In a quadratic equation of the form \( ax^2 + bx + c = 0 \), the **discriminant** helps us determine the nature of the solutions. It's calculated using the formula:

• \( D = b^2 - 4ac \)

The discriminant gives insight into whether solutions are real or complex:

• If \( D > 0 \), the equation has two distinct real solutions.
• If \( D = 0 \), there is exactly one real solution, sometimes called a repeated or double root.
• If \( D < 0 \), the solutions are complex (non-real).

In our problem, by substituting the coefficients, we calculated:

• \( D = 18^2 - 4 \times 8 \times (-5) = 484 \)

Since \( 484 \) is a positive number and a perfect square, the quadratic equation offers two different real solutions.

Real solutions refer to the real-number answers of a quadratic equation. Quadratic equations can have:

• Two distinct real solutions when the discriminant \( D > 0 \).
• One real solution (a repeated root) when \( D = 0 \).

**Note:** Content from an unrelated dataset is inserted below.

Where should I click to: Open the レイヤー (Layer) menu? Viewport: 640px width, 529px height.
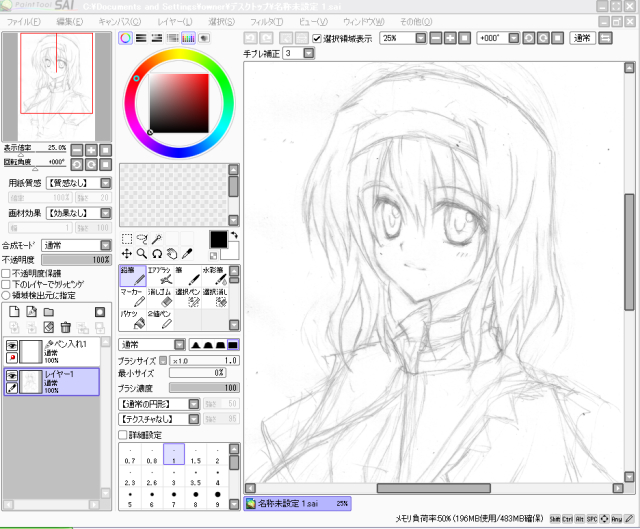point(175,21)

Real solutions are the points where the parabola (graph of the quadratic equation) intersects the x-axis. In our situation, where the discriminant \( D = 484 \), the equation offers two real numbers as solutions. This is because \( 484 \) is positive. The parabola crosses the x-axis at these two points, which are found using the quadratic formula. This gives the equation specific values where it holds true.

The **quadratic formula** is a tool for finding the solutions of a quadratic equation, especially helpful when factoring is challenging. The formula is given by:

• \( x = \frac{-b \pm \sqrt{D}}{2a} \)

Here, \( b \) is the coefficient of \( x \), \( a \) is the leading coefficient, and \( D \) is the discriminant. The symbol \( \pm \) indicates that there are typically two solutions.To solve \( 8x^2 + 18x - 5 = 0 \) using the quadratic formula:

• Plug \( a = 8 \), \( b = 18 \), and \( D = 484 \) into the formula.
• Compute: \( x = \frac{-18 \pm \sqrt{484}}{16} \).
• Simplify to find \( x = \frac{-18 + 22}{16} = \frac{1}{4} \) or \( x = \frac{-18 - 22}{16} = -\frac{5}{2} \).

These steps provide the exact points where the parabola intersects the x-axis, representing the roots of the quadratic equation.